Ohne meine Fackel loszulassen, die jetzt hell auflodernd das ganze Zimmer erhellte, sprang ich, das bebende Mädchen mit mir ziehend, von dem Bette herab. Catalina sank mir entgegen, ohne den entsetzten Blick von dem Scheusal zu lassen, das, als es uns fliehen sah, sein wütendes Zischen und die verzweifelten Anstrengungen sich der letzten Banden zu entledigen verdoppelte. Mit zitternder Hand riß ich die Türe auf, die ich dann rasch hinter uns zuwarf, und Catalina umschlingend und mit mir ziehend, durcheilte ich mit ihr den langen Gang und stürzte die Treppe hinab. Hinter uns vernahmen wir einen furchtbaren Lärm; laut krachend, war der Schrank umgestürzt und zusammengebrochen, mit schweren Spiralbewegungen wälzte sich das Ungeheuer in namenloser Wut durch das Zimmer, die Möbel umreißend und zertrümmernd und alles um sich her zerstörend.

Wir waren schnell wie der Blitz die Treppe hinabgeeilt. Unten war niemand. Der Speisesaal war leer, die zum Strande führende Türe war weit geöffnet.

Ohne durch müßiges Bedenken Zeit zu verlieren, stürzten wir ins Freie.

Auf dem Strande angelangt, verließ mich die Mulattin, und ohne weiter Notiz von mir zu nehmen, lief sie, so schnell sie nur konnte, der Stadt zu.

Da ich sie außer Gefahr wußte, eilte ich selbst der Reede zu, deren große Laternen in der Ferne leuchteten. Mir war, als ob das scheußliche Tier sich hinter mir her den Strand entlang wälze und mir jeden Augenblick näher käme. –

In wenigen Minuten hatte ich meinen Handkoffer von der »Veloa« geholt und eilte dann, so schnell ich konnte, an den Landungsplatz, wo ich noch gerade zur rechten Zeit ankam, um mit der »Vigilante«, die im Begriffe war, nach Frankreich abzusegeln, den Heimweg anzutreten.

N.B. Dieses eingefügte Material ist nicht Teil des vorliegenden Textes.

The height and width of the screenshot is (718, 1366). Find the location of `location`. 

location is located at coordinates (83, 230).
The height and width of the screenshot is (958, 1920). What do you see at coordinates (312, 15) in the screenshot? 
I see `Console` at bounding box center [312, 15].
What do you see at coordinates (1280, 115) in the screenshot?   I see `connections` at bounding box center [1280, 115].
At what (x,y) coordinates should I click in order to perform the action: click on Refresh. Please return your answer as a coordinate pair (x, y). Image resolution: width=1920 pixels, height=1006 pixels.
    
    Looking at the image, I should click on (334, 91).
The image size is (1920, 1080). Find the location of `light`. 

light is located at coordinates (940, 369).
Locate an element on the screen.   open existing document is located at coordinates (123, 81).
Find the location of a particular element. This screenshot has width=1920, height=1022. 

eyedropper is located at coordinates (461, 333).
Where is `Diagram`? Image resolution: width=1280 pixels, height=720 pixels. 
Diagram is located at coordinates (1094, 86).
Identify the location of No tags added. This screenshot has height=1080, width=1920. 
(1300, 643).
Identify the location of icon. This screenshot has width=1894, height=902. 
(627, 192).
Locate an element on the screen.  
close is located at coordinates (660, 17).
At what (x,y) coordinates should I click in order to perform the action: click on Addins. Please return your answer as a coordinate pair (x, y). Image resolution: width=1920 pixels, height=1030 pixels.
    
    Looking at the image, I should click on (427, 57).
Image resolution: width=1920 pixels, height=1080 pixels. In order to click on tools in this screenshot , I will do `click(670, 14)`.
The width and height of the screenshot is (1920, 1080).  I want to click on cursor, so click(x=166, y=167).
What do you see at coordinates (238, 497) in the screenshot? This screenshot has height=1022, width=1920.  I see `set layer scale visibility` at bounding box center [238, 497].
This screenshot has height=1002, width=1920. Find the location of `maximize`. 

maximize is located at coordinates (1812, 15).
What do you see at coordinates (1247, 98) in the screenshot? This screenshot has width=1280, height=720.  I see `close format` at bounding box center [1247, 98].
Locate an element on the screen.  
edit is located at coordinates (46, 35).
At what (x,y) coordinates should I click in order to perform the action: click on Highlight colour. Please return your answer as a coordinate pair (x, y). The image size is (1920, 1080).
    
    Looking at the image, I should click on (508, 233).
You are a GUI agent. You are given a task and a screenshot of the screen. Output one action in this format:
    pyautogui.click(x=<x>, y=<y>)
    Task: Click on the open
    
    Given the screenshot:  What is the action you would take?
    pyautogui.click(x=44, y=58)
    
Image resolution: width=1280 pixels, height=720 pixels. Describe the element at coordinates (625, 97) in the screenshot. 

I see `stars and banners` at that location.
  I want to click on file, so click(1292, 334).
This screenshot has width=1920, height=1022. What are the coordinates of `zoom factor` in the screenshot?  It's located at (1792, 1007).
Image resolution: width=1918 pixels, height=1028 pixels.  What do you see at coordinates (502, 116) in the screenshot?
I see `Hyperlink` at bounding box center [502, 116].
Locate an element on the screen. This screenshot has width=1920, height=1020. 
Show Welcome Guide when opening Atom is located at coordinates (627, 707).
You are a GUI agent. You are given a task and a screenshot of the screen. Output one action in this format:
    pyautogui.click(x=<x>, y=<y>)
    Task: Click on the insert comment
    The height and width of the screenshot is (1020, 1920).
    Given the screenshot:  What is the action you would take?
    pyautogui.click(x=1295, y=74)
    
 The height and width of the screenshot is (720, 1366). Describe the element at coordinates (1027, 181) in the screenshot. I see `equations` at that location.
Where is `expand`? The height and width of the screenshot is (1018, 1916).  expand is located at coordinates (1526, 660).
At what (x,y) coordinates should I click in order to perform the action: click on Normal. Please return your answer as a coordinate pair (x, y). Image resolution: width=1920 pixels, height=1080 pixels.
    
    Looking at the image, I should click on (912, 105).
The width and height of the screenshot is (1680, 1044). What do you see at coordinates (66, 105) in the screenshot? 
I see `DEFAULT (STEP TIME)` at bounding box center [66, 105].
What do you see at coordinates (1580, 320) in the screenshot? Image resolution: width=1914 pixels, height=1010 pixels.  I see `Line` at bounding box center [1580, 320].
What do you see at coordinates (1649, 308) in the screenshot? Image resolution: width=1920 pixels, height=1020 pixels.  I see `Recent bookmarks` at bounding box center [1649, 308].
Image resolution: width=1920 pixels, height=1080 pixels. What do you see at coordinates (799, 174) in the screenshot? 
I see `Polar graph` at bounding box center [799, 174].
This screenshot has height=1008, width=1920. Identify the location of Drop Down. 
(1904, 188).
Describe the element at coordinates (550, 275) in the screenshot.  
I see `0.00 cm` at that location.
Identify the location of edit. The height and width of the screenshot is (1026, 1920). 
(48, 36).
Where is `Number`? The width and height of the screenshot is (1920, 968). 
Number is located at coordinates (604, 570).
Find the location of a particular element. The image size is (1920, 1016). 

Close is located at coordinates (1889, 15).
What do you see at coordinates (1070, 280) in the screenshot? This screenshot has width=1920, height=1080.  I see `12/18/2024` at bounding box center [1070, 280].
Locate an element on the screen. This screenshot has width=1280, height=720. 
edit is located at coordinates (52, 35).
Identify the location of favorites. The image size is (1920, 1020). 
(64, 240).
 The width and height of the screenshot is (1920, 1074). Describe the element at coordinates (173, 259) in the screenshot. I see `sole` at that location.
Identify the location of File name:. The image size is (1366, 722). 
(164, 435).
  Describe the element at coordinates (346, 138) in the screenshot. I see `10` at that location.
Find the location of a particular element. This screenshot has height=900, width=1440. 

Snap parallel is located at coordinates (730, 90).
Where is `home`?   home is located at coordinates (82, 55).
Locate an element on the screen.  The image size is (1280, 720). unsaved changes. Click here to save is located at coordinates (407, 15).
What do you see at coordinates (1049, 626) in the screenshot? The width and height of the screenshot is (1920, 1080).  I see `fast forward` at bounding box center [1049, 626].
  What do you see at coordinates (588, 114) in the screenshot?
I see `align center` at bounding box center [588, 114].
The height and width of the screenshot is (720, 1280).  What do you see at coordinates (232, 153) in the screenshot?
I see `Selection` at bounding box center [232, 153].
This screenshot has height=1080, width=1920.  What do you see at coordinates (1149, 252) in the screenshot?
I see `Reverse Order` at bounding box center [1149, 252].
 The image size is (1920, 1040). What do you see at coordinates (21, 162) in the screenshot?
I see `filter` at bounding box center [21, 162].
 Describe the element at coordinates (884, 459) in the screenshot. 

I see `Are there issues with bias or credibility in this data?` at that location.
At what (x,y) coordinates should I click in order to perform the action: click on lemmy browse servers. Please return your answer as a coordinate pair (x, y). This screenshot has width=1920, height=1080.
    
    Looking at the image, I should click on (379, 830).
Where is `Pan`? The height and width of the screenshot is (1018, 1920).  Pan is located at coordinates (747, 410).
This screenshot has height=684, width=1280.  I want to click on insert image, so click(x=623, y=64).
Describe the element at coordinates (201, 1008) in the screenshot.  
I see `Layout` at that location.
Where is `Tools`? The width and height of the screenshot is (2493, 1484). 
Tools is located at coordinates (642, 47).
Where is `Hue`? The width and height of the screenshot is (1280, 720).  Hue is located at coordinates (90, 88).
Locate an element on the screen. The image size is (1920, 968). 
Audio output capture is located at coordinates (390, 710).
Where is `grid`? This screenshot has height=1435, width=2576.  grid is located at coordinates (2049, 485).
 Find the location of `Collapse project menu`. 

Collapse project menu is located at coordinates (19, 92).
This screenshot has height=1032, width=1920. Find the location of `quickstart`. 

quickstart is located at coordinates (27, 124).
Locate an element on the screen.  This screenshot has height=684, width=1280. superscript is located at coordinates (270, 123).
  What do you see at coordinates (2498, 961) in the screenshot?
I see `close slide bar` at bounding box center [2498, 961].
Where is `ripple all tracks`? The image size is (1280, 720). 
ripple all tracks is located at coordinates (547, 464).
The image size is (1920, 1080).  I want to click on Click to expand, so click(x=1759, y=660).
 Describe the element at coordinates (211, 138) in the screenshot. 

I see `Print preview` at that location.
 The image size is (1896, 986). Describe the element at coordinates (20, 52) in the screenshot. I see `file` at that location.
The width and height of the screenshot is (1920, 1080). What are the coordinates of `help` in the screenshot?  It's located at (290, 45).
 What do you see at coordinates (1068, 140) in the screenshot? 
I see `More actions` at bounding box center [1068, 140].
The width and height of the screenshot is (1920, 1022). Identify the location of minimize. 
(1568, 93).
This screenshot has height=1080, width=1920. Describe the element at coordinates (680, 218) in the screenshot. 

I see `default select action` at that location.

Drei Tage später war ich wieder in meinem stillen, lieben Hause an den Ufern der Marne. In bequemen Sesseln sitzend, die Füße in Pantoffeln und in meinen Schlafrock gehüllt, nahm ich das Studium meiner metaphysischen deutschen Bücher wieder auf. Ich fand, daß mein Geist sich genug ausgespannt habe und verschob alle weitern Pläne von Erholungsreisen, in denen ich mich von den »Zufälligkeiten der phänomenalen Welt« erheitern lassen wollte, in unabsehbare Zukunft.